I have a number of large data frames that have the following basic format, where the final two rows are a mean (d) and standard deviation (e) - although these are calculated elsewhere.
a b c
a 4 3 4
b 3 2 6
c 2 1 8
d 3 2 6
e 1 1 2
I would like to create an iterative function that converts each raw data point into a z-score via the mean and sd value in d and e per column. The formula I would like to apply is ((x-mean)/SD).
The result would be the following:
a b c
a 1 1 1
b 0 0 0
c -1 -1 -1
I don't mind if this is added to the end, created as a new dataframe or the data is converted.
Thanks!
Here is one approach, note that I do not use the mean/sd provided in the data but re-calculate it on the fly.
Also note that usually the data should be in a tidy data representation, which in your case would mean that a, b, c would be in columns and then mean/sd would be either calculated on the fly or be in a separate column (note that this would reshaping the data, not shown here).
# your input data
raw_data <- data.frame(
a = c(4, 3, 2, 3, 1),
b = c(3, 2, 1, 2, 1),
c = c(4, 6, 8, 6, 2),
row.names = c("a", "b", "c", "d", "e")
)
raw_data
#> a b c
#> a 4 3 4
#> b 3 2 6
#> c 2 1 8
#> d 3 2 6
#> e 1 1 2
# remove the mean/sd values
data <- raw_data[!rownames(raw_data) %in% c("d", "e"), ]
data
#> a b c
#> a 4 3 4
#> b 3 2 6
#> c 2 1 8
# quick way to recalculate the values
means <- apply(data, 2, mean)
means
#> a b c
#> 3 2 6
sds <- apply(data, 2, sd)
sds
#> a b c
#> 1 1 2
z_scores <- apply(data, 2, function(x) (x - mean(x)) / sd(x))
z_scores
#> a b c
#> a 1 1 -1
#> b 0 0 0
#> c -1 -1 1
Created on 2021-01-07 by the reprex package (v0.3.0)
Edit / Full Code
The following code is a bit longer but most of it is spent on getting the data into the right (long/tidy) format.

• • •

Direction 1:
In the z-score discussion, where does the reply get the mean and standard deviation values it uses?
Direction 2:
Write the next part of the z-score discussion, starting right after its final sentence.
The material that comes after this is separate from the z-score discussion.

Provided material:

• • •

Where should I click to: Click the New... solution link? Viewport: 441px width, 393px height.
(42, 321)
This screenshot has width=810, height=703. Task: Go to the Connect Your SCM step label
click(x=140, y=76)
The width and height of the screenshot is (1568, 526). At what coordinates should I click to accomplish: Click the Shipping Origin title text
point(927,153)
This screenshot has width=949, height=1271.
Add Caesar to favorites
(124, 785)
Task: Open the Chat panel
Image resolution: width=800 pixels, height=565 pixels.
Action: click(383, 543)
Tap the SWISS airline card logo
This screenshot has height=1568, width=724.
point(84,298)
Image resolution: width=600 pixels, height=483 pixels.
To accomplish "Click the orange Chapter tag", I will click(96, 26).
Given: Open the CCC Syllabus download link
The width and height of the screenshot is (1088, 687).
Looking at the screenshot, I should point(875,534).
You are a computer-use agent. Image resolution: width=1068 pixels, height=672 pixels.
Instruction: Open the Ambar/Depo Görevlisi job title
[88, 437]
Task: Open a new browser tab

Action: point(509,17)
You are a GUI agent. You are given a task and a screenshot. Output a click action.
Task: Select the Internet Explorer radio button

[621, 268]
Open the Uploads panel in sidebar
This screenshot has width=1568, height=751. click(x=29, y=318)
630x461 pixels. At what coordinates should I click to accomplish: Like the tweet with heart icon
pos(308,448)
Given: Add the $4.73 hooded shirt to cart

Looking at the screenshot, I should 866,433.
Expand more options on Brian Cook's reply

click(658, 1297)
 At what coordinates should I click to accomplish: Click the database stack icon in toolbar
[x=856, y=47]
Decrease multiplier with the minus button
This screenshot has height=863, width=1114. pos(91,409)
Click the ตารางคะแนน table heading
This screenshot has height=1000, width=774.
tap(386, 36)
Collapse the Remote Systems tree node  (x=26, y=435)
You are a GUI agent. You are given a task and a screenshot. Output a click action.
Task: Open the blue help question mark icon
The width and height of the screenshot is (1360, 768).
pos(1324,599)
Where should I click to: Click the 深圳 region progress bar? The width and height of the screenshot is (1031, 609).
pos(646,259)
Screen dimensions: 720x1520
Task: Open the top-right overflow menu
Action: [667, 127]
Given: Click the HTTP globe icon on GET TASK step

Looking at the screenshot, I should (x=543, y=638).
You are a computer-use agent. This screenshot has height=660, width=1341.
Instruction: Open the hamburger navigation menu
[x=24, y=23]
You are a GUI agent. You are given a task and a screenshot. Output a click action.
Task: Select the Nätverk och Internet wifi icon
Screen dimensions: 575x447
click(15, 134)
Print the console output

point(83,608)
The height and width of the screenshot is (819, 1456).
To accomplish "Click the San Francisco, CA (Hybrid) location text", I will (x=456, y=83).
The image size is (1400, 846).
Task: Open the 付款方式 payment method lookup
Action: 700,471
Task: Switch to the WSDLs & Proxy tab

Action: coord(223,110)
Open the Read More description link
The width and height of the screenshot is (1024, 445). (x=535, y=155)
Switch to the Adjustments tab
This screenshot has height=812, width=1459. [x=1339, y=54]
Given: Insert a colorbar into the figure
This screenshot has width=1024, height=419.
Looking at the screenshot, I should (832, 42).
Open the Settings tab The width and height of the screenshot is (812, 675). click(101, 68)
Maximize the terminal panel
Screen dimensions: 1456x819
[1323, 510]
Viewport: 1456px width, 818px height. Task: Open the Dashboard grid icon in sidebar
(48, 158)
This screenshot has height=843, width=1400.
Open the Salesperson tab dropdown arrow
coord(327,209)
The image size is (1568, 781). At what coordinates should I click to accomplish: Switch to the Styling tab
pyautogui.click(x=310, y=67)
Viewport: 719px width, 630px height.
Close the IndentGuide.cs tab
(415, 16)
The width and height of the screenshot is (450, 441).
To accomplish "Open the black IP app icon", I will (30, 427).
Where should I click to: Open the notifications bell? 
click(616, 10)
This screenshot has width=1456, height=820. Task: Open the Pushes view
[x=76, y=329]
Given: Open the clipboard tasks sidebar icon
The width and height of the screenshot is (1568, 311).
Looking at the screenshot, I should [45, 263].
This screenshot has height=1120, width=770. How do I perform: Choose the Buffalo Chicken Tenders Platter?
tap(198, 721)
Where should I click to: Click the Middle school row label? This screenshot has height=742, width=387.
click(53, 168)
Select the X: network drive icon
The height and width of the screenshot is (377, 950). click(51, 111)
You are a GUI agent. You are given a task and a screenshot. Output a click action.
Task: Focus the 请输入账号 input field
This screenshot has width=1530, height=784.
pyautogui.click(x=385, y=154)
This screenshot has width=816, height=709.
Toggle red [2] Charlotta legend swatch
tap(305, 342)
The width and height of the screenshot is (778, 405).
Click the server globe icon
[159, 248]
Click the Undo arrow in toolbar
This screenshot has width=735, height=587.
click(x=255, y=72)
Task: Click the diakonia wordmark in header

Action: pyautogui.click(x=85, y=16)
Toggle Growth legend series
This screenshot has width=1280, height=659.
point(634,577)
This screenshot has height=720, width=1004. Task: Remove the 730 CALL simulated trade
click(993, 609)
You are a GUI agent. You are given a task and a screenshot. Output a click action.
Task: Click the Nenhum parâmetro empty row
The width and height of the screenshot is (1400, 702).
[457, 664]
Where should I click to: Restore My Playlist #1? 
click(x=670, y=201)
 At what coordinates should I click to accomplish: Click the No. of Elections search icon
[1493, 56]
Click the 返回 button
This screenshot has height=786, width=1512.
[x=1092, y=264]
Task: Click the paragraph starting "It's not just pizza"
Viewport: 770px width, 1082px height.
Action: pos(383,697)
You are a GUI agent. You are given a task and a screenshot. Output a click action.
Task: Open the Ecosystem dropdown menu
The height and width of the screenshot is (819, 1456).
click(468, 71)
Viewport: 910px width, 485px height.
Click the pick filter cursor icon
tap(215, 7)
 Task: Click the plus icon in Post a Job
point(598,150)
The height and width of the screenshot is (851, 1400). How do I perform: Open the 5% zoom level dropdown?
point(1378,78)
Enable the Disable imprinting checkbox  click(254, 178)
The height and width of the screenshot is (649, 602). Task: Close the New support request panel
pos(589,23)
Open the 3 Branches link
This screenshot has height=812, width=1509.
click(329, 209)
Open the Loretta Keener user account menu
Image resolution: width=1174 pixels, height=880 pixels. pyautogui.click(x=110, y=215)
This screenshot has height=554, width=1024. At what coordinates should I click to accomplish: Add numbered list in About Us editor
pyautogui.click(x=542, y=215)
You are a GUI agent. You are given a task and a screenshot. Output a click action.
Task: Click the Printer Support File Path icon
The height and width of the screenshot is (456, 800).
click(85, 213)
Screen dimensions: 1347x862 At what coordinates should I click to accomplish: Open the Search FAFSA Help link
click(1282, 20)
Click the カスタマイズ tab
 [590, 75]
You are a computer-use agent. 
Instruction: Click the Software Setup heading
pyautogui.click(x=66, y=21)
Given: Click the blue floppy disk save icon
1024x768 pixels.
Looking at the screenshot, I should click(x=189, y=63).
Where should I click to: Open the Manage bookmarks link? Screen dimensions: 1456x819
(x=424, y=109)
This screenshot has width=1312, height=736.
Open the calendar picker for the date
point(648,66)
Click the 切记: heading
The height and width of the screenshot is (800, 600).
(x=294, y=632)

• • •

Response 1:
It recalculates them on the fly instead of using the mean and standard deviation rows in the data.

Response 2:
If you have any questions, feel free to use the comments.
Note that the tidyverse is really helpful, but might need some time to get used to. The code used here is mostly dplyr (included in the tidyverse).
If you understand the functions: %>% (pipe), group_by(), mutate(), summarise(), and pivot_longer/wider() you got everything.
library(tidyverse)
# use your original dataset again
raw_data <- data.frame(
a = c(4, 3, 2, 3, 1),
b = c(3, 2, 1, 2, 1),
c = c(4, 6, 8, 6, 2),
row.names = c("a", "b", "c", "d", "e")
)
### 1) Turn the data into a nicer format
# match-table how to rename the variables
var_match <- c(d = "mean", e = "sd")
# convert the raw data into a nicer format, first we do some minor changes
# (variable names, etc)
data_mixed <- raw_data %>%
# have the rownames as explicit variable
rownames_to_column("metric") %>%
# nicer printing etc
as_tibble() %>%
# replace variable names with mean/sd
mutate(metric = ifelse(metric %in% c("d", "e"),
var_match[metric], metric))
data_mixed
#> # A tibble: 5 x 4
#> metric a b c
#> <chr> <dbl> <dbl> <dbl>
#> 1 a 4 3 4
#> 2 b 3 2 6
#> 3 c 2 1 8
#> 4 mean 3 2 6
#> 5 sd 1 1 2
# separate the dataset into two:
# data holds the values
# data_vars holds the metrics mean and sd
data <- data_mixed %>% filter(!metric %in% var_match) %>% select(-metric)
data_vars <- data_mixed %>% filter(metric %in% var_match)
data
#> # A tibble: 3 x 3
#> a b c
#> <dbl> <dbl> <dbl>
#> 1 4 3 4
#> 2 3 2 6
#> 3 2 1 8
data_vars
#> # A tibble: 2 x 4
#> metric a b c
#> <chr> <dbl> <dbl> <dbl>
#> 1 mean 3 2 6
#> 2 sd 1 1 2
# turn the value dataset into its longer form, makes it easier to work with it later
data_long <- data %>%
pivot_longer(everything(), names_to = "var", values_to = "val")
data_long
#> # A tibble: 9 x 2
#> var val
#> <chr> <dbl>
#> 1 a 4
#> 2 b 3
#> 3 c 4
#> 4 a 3
#> 5 b 2
#> 6 c 6
#> 7 a 2
#> 8 b 1
#> 9 c 8
# turn the metric dataset into another long form, allowing easy combination in the next step
data_vars2 <- data_vars %>%
pivot_longer(-metric, names_to = "var", values_to = "val") %>%
pivot_wider(var, names_from = metric, values_from = val)
data_vars2
#> # A tibble: 3 x 3
#> var mean sd
#> <chr> <dbl> <dbl>
#> 1 a 3 1
#> 2 b 2 1
#> 3 c 6 2
# combine the datasets
data_all <- left_join(data_long, data_vars2, by = "var")
data_all
#> # A tibble: 9 x 4
#> var val mean sd
#> <chr> <dbl> <dbl> <dbl>
#> 1 a 4 3 1
#> 2 b 3 2 1
#> 3 c 4 6 2
#> 4 a 3 3 1
#> 5 b 2 2 1
#> 6 c 6 6 2
#> 7 a 2 3 1
#> 8 b 1 2 1
#> 9 c 8 6 2
## 2) calculate the z-score
# now comes the actual number crunchin!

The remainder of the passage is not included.